** Written problem **
Reproduce the records word for word, starting from their first line and ending with the line that contains "pos(953,11)", with both of those lines included.

** Data rows **

┌────────

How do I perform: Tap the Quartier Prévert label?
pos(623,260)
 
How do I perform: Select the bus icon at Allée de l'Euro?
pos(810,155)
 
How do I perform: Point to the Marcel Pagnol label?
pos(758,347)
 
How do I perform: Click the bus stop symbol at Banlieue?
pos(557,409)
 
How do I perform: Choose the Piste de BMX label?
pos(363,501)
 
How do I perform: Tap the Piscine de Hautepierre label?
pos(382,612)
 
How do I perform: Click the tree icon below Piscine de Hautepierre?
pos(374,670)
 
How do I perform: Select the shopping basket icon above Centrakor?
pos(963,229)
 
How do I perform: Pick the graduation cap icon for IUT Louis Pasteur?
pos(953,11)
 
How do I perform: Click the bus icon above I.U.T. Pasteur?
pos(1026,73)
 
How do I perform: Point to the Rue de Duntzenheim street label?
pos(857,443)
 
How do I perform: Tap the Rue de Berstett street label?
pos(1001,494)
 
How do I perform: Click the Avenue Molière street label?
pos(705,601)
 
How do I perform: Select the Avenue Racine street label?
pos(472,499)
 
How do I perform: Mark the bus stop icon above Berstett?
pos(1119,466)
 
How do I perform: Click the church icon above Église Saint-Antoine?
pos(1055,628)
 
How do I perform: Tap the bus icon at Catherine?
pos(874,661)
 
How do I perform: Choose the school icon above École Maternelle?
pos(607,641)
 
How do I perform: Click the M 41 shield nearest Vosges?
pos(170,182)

└────────

** The output **
How do I perform: Tap the Quartier Prévert label?
pos(623,260)
 
How do I perform: Select the bus icon at Allée de l'Euro?
pos(810,155)
 
How do I perform: Point to the Marcel Pagnol label?
pos(758,347)
 
How do I perform: Click the bus stop symbol at Banlieue?
pos(557,409)
 
How do I perform: Choose the Piste de BMX label?
pos(363,501)
 
How do I perform: Tap the Piscine de Hautepierre label?
pos(382,612)
 
How do I perform: Click the tree icon below Piscine de Hautepierre?
pos(374,670)
 
How do I perform: Select the shopping basket icon above Centrakor?
pos(963,229)
 
How do I perform: Pick the graduation cap icon for IUT Louis Pasteur?
pos(953,11)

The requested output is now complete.